À noter que pour le 20 juillet , le gouvernement grec devra présenter une première proposition concernant la modernisation et le renforcement de l'administration grecque, de même qu'un programme pour la dépolitiser, en collaboration avec la Commission européenne
"Il est évident que certains pays ne veulent pas d'un accord avec la Grèce"
Des sources au sein du gouvernement grec estiment "évident que certains pays" européens ne veulent pas qu'un accord soit trouvé pour sauver Athènes de la banqueroute, rapporte dimanche l'agence de presse grecque ANA. "Il est évident que certains pays, pour des raisons qui n'ont rien à voir avec les réformes et le programme, ne veulent pas d'un accord", déclarent ces sources citées par ANA.
Elles affirment que les ministres des Finances de la zone euro s'étaient mis d'accord sur "un calendrier pertinent" et qu'un "accord de principe" avait été trouvé, mais qu'un "groupe de pays ont soulevé la question de la 'confiance', sans toutefois préciser ce qui devrait être fait".

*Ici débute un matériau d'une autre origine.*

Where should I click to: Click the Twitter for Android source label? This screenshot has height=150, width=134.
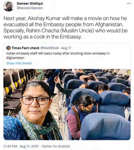tap(56, 146)
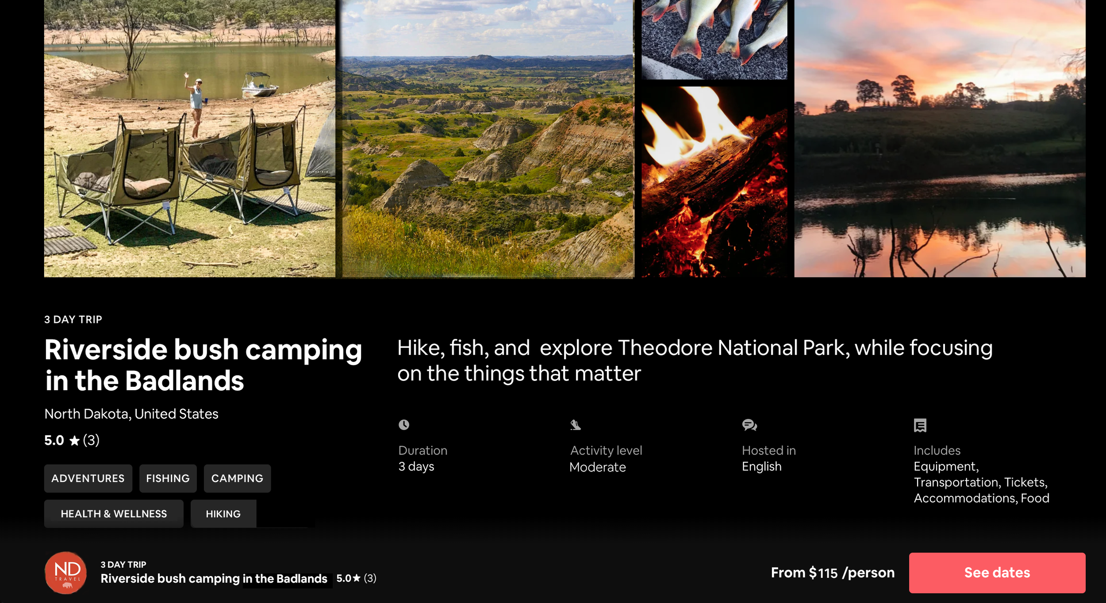
Task: Open the ADVENTURES category tag
Action: pos(88,478)
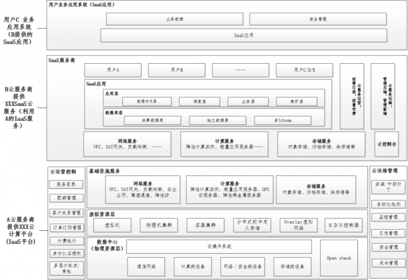Select the 用户B box
Screen dimensions: 408x280
[x=177, y=70]
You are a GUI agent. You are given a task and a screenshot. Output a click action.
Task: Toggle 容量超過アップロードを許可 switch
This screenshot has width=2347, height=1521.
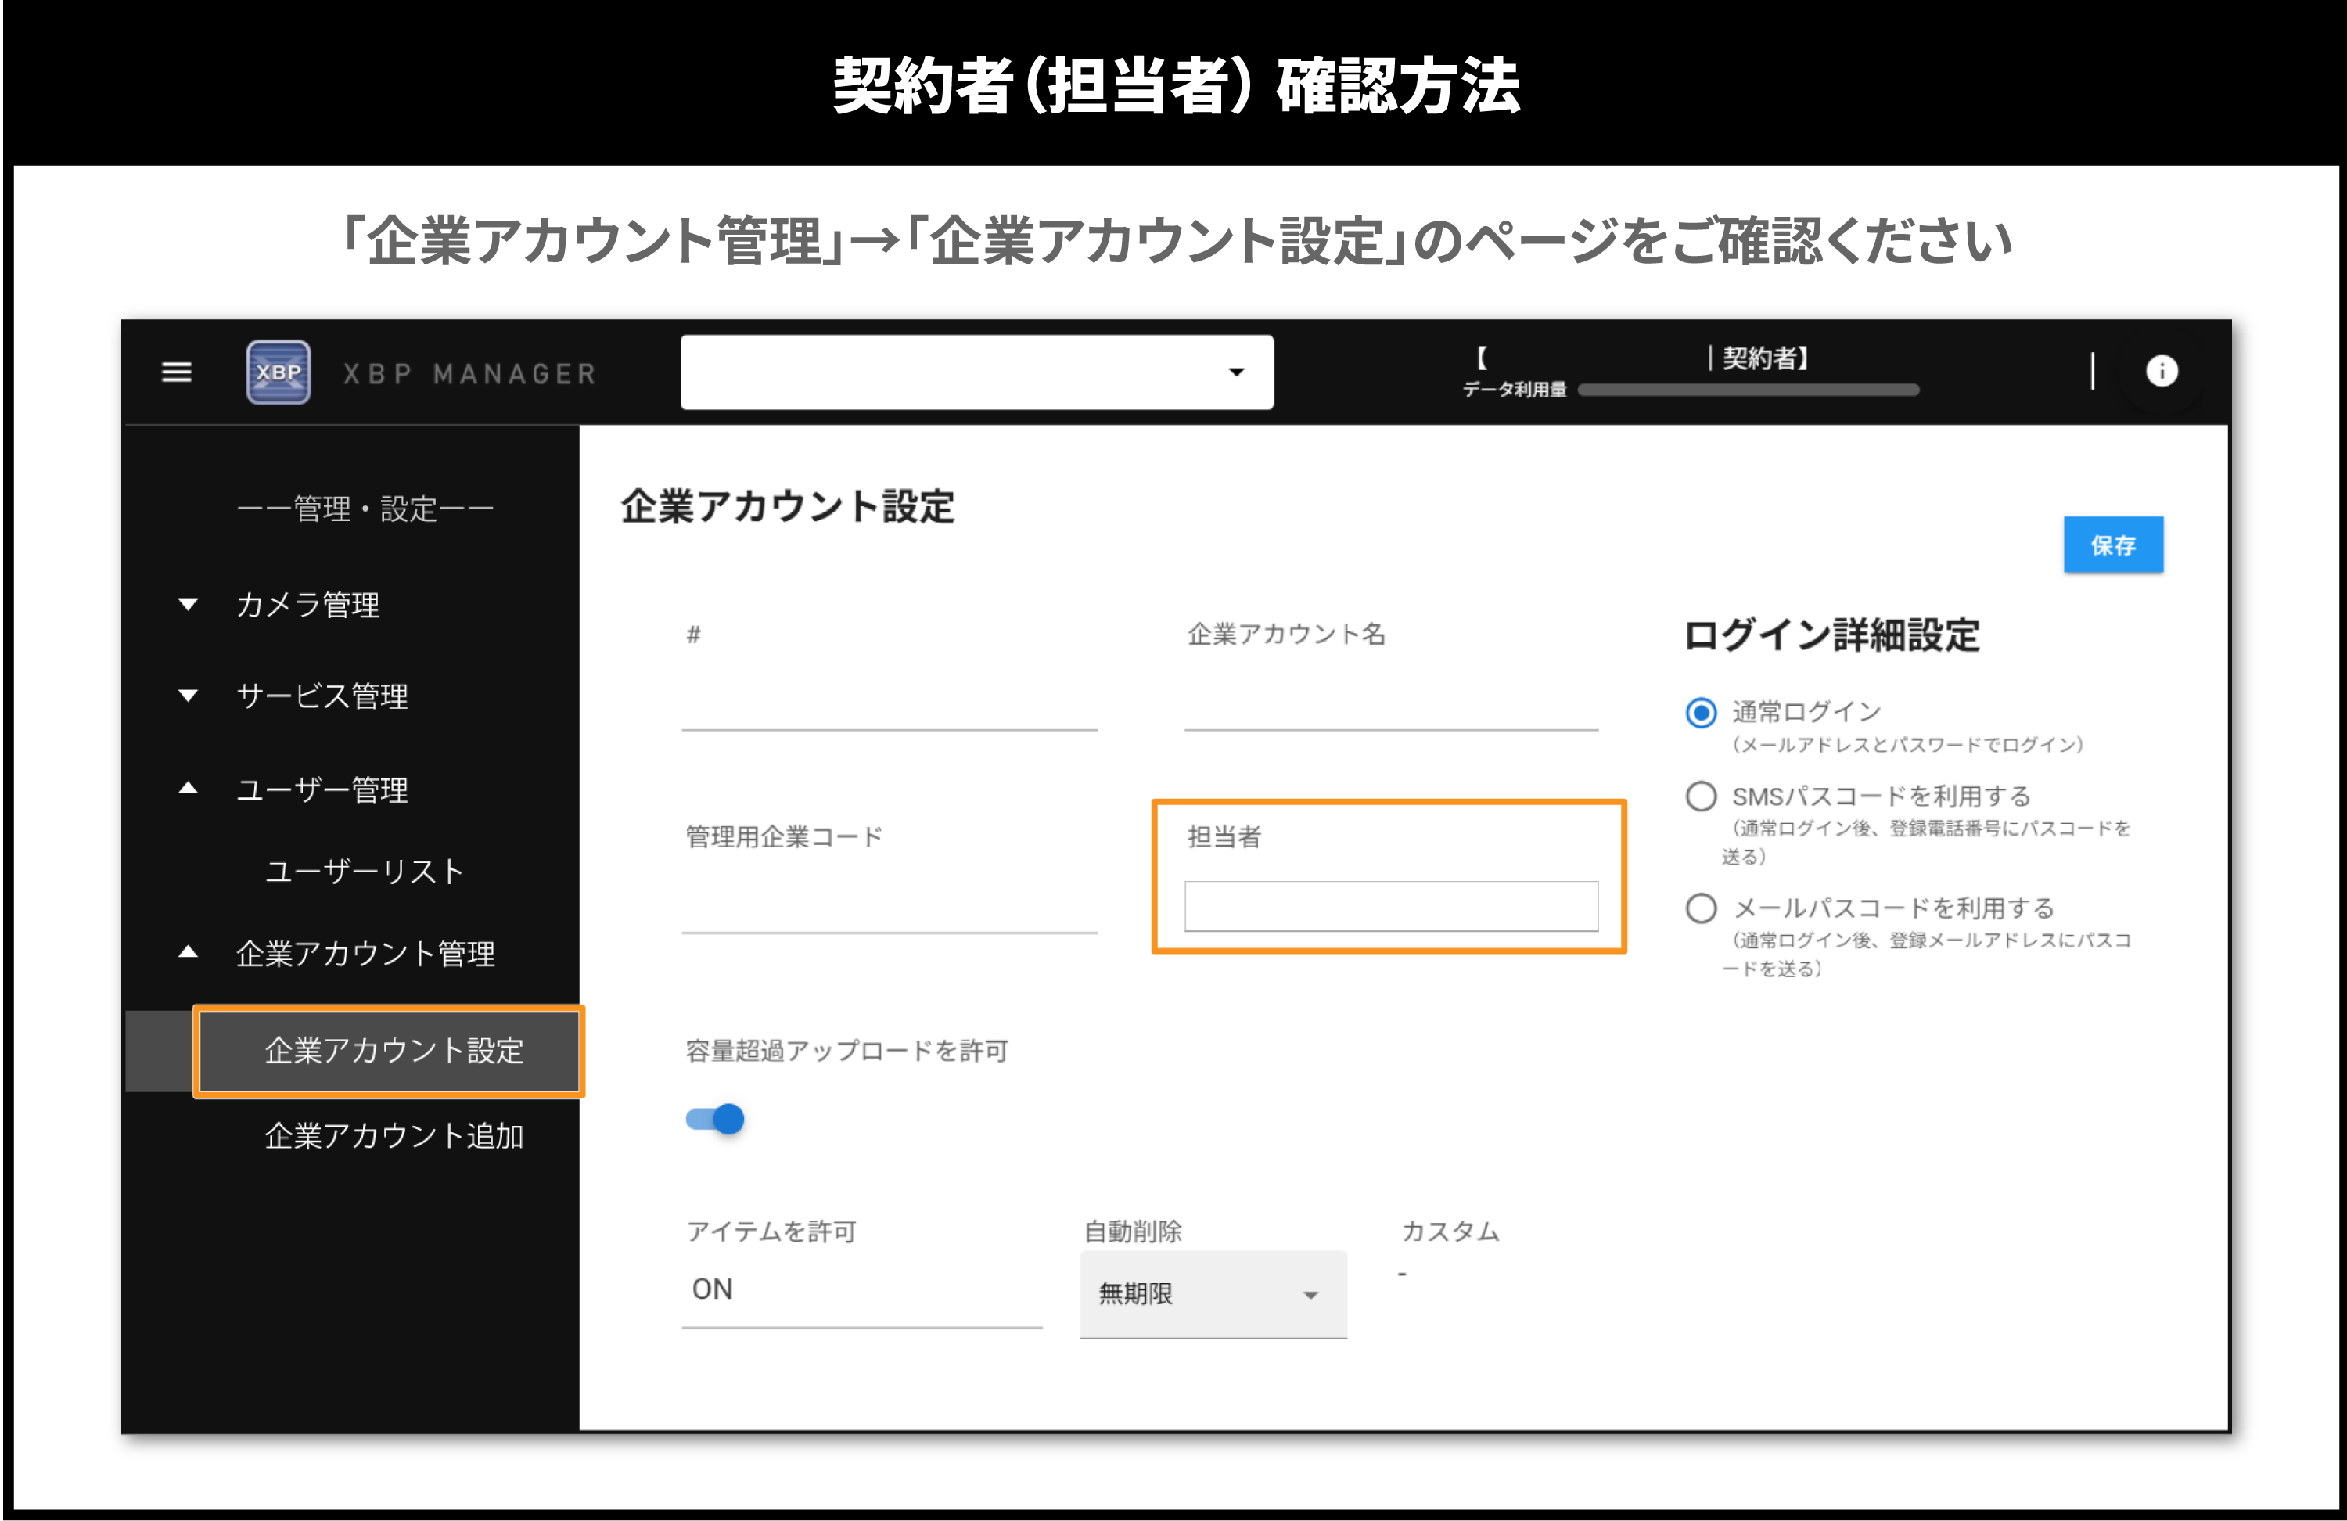pos(716,1119)
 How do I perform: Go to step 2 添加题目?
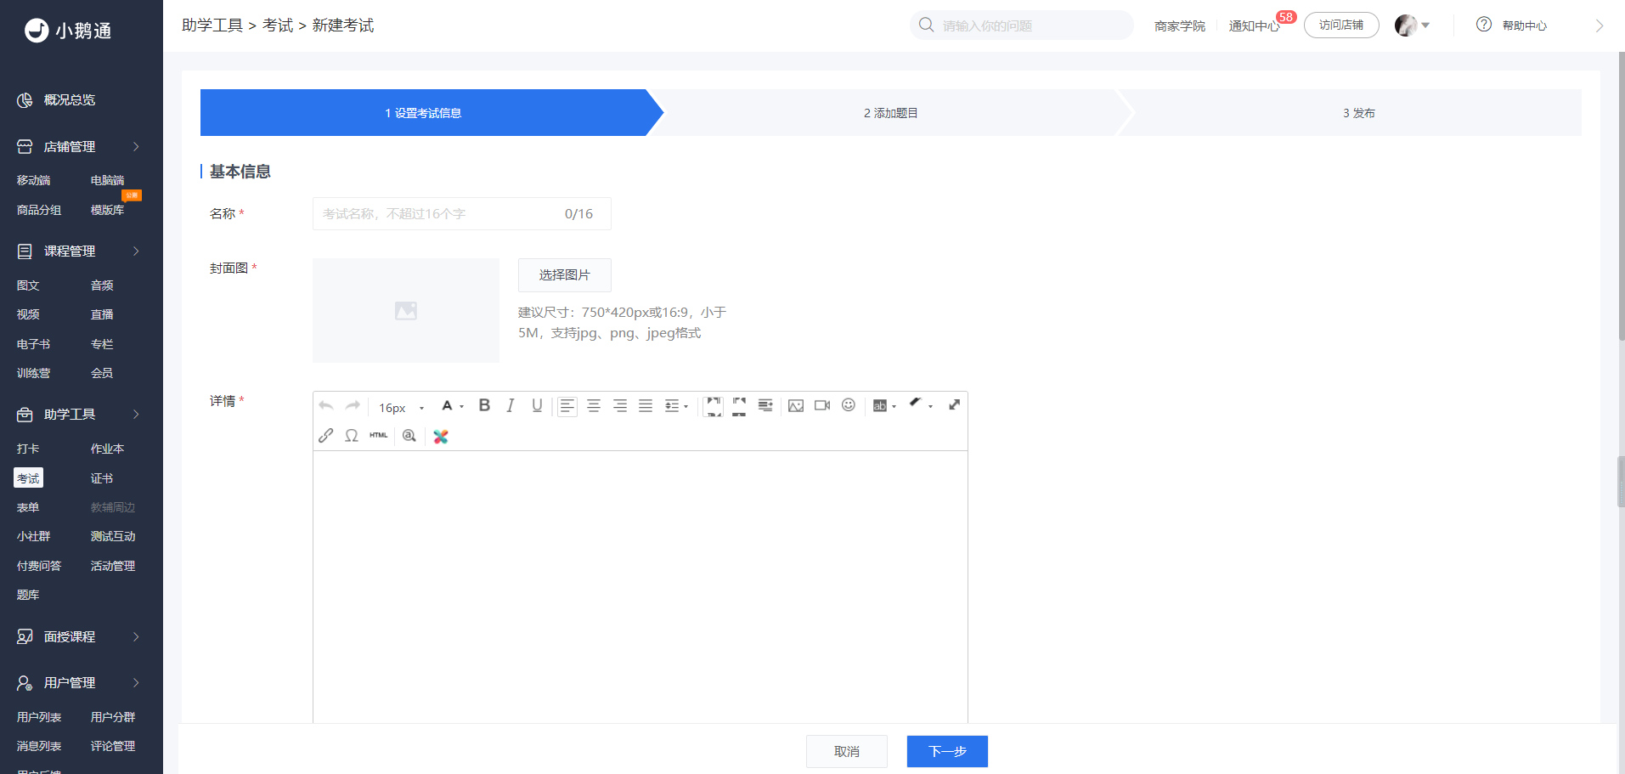(890, 113)
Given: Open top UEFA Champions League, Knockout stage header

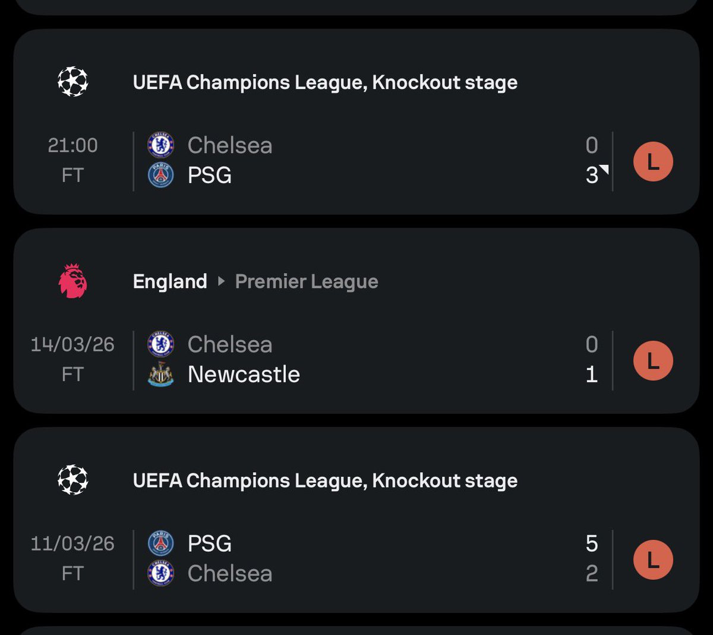Looking at the screenshot, I should pyautogui.click(x=325, y=82).
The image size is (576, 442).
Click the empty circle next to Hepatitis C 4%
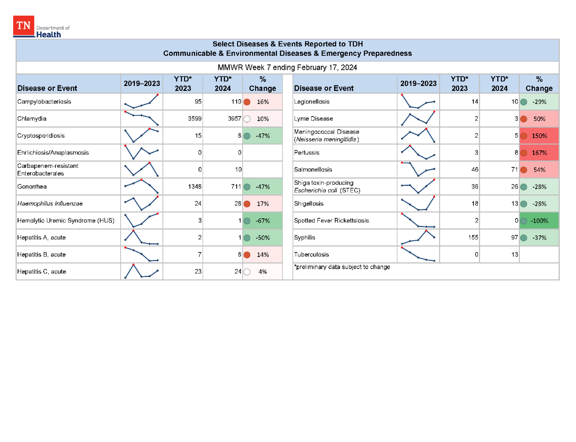(x=248, y=271)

"Il y a plusieurs pays qui bloquent" et ne veulent pas d'un troisième plan d'aide, a résumé une source européenne, alors qu'Allemagne et Finlande, deux faucons vis-à-vis d'Athènes, semblent près de dire ouvertement qu'ils ne veulent plus de la Grèce dans la zone euro. Rappelons toutefois que la Finlande seule ne peut pas bloquer un troisième plan d'aide ( tous les détails ici ).